Is that a complete export of your configuration or have you removed some lines in whole, rather than obfuscating only the sensitive items on them, because you assumed they were not relevant?

The reason why I am asking is that if this is the complete export, your firewall does not exist, as the default action in all chains is accept and there is no action=drop rule in your /ip firewall filter table. So packets that do not get accepted by the single rule named “Aceptar conexin VPN” got accepted by default, and anyone in the world can manage your router using Winbox if he managed to harvest the credentials in the past or knows some vulnerability of the Winbox interface.

Regarding your issue with failover, so far the explanation that seems the most likely to me is that you make wrong conclusions from correct data, as there is nothing in the configuration that would suggest any difference between handling the traffic from 192.168.120.0/24 and from the other local subnets.

However, as long as WAN1 remains physically up, the address 190.110.x.x on the router remains up too, so all connections from any LAN subnet that initially established via WAN1 and got src-nated to this address keep using that address also when routed via WAN2, that’s how NAT and connection tracking works. There are two points that make the difference between action=masquerade and action=src-nat: with masquerade, you do not have to specify the new source address (the reply-dst-address in the connection tracking vernacular) because the one attached to the out-interface is used automatically, and the tracked connections whose reply-dst-address is lost (because it was assigned using DHCP or another dynamic protocol or because the interface it is attached to went down) are automatically removed from the list of tracked connections, so if packets belonging to such a connection keep coming, the first of them creates a new tracked connection, totally unrelated to the previous one. But in your case, none of this happens unless you disconnect or disable WAN1, i.e. if the traffic starts being routed via WAN2 because the check-gateway ping stopped getting responses from 8.8.8.8.

The above is not an issue for TCP connections as these time out eventually, so the client either retries automatically or you have to ask it to create a new connection manually, but in either case, the new actual connection uses a different port at the client side than the previous one so the connection tracking in the firewall treats it as a new one. But UDP connections keep reusing the same port and the interval between retries is much shorter than the lifetime of a UDP tracked connection, so the tracked connection with a wrong reply-dst-address keeps being updated, and the packets keep being sent via WAN2 with IP address of WAN1 as source. It doesn’t matter much whether the ISP drops them because they have a wrong source address (quite a lot of ISPs don’t) or whether the remote party sends the response to address of WAN1 which is unreachable - in either case the local party never receives the response.

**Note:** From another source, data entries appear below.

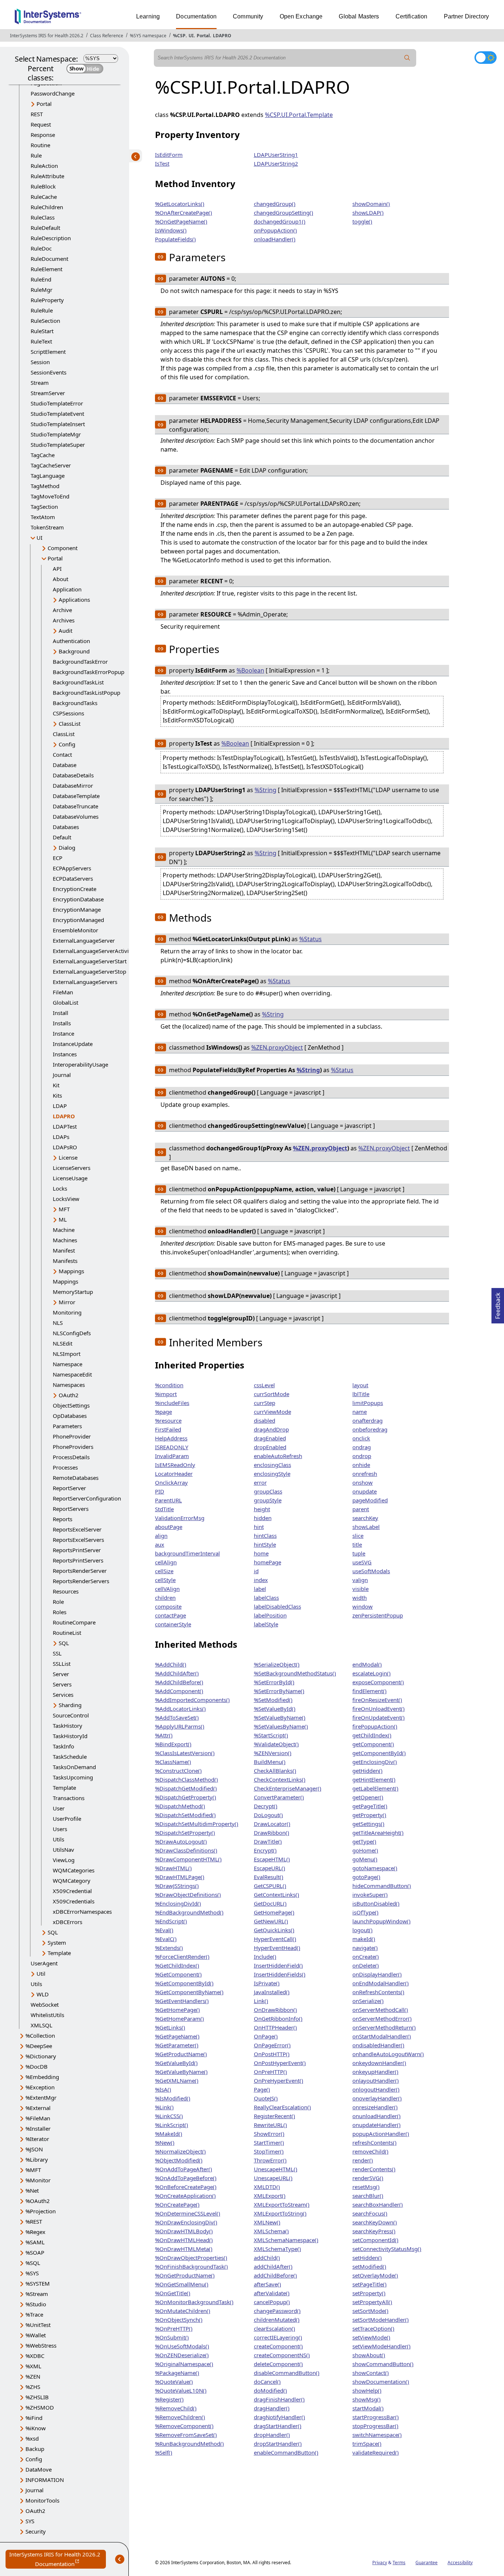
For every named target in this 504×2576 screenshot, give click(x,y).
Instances (65, 1054)
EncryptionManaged (78, 919)
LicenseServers (71, 1167)
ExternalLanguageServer (84, 940)
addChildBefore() (275, 2275)
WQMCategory (71, 1880)
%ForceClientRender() (182, 1956)
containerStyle (173, 1624)
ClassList (69, 723)
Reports (62, 1519)
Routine (40, 145)
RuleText (41, 341)
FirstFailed (168, 1429)
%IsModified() (172, 2098)
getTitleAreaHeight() (378, 1832)
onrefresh (364, 1473)
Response (43, 134)
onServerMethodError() (382, 2018)
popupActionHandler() (380, 2133)
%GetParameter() (177, 2045)
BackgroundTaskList (78, 682)
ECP (57, 857)
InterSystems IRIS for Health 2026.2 (46, 35)
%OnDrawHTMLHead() (184, 2240)
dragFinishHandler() (279, 2399)
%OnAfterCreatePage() (183, 212)
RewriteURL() (270, 2124)
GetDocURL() (270, 1903)
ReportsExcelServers (78, 1539)
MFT (64, 1209)
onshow (362, 1482)
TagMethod (45, 486)
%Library (36, 2159)
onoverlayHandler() (377, 2098)
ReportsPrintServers (78, 1560)
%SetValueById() (275, 1708)
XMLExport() (270, 2195)
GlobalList (65, 1002)
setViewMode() (371, 2337)
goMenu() (364, 1859)
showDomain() (371, 203)
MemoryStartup (73, 1291)
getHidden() (367, 1770)
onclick (361, 1438)
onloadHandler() (275, 239)
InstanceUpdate (73, 1043)
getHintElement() (374, 1779)
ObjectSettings (71, 1405)
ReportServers (71, 1508)
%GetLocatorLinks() (179, 203)
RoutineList (67, 1632)
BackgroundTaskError (80, 661)
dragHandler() (272, 2408)
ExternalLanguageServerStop (89, 971)
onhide (361, 1464)
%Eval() (164, 1930)
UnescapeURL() (273, 2178)
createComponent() (278, 2346)
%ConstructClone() (178, 1770)
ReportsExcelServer (77, 1529)
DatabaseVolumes (76, 816)
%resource (168, 1420)
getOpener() (367, 1797)
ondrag (361, 1447)
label (260, 1588)
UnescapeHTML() (275, 2169)
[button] (160, 256)
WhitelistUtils (47, 2015)
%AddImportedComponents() (192, 1699)
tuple (358, 1553)
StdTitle (164, 1509)
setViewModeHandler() (381, 2346)
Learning (148, 16)
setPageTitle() (369, 2284)
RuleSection (45, 320)
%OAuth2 (37, 2200)
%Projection (40, 2211)
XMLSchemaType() (277, 2248)
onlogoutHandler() (376, 2089)
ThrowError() (270, 2160)
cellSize (164, 1571)
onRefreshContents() (378, 1992)
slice (357, 1535)
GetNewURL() (271, 1921)
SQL (64, 1643)
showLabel (366, 1526)
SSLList (61, 1663)
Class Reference (106, 35)
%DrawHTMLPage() (179, 1877)
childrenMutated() (277, 2319)
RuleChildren (47, 207)
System (57, 1942)
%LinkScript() (171, 2124)
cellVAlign (167, 1588)
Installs (62, 1023)
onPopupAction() (275, 230)
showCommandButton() (383, 2364)
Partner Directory (466, 16)
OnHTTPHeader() (275, 2027)
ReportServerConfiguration (87, 1498)
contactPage (170, 1615)
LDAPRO (222, 35)
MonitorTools (42, 2500)
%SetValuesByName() (281, 1726)
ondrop (361, 1456)
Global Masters (359, 16)
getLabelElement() (375, 1788)
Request (41, 124)
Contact (62, 754)
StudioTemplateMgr (56, 434)
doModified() (270, 2390)
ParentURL (168, 1500)
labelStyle (266, 1624)
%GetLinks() (170, 2027)
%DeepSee (38, 2046)
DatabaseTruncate (75, 806)
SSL (57, 1653)
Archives (64, 620)
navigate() (365, 1947)
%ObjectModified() (179, 2160)
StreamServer (48, 393)
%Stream (36, 2293)
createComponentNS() (282, 2355)
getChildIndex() (371, 1735)
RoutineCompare (74, 1622)
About (60, 579)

So in the next round of testing, try with pings first, and stop the ping for more than 10 seconds after imitating the outage of WAN1 (10 seconds is the default lifetime of an ICMP tracked connection) before trying again.

If that works for pings from any local subnet, you’ll know that the routing is indeed OK and you can start thinking about some housekeeping script that will periodically remove tracked connections whose reply-dst-address does not match the actual state of the routing.

anav · December 4, 2024, 2:32pm

remove router serial number from initial post of config
need firewall rules
probably should upgrade to 7.16.2 latest firmware
probably should use vlans (Using RouterOS to VLAN your network - #303 by anav)
use normal pool setups
Summary your vlan and pools and setup is a colossal mess. Simplify and clean up.

FIX your recursive routing............ Do not use same dns address for recursive as using for IP DNS!!!
_/ip route
add check-gateway=ping distance=1 dst-address=0.0.0.0/0 gateway=1.1.1.1 scope=30 target-scope=12 comment=ISP1
add check-gateway=ping distance=2 dst-address=0.0.0.0/0 gateway=9.9.9.9 scope=30 target-scope=12 comment=ISP2
add distance=1 dst-address=1.1.1.1/32 gateway=190.13.xxx.xxx scope=12 target-scope=11
add distance=2 dst-address=9.9.9.9/32 gateway=190.110.xxx.xxx scope=12 target-scope=11

Note: Assuming your VPN is coming in on the primary WAn?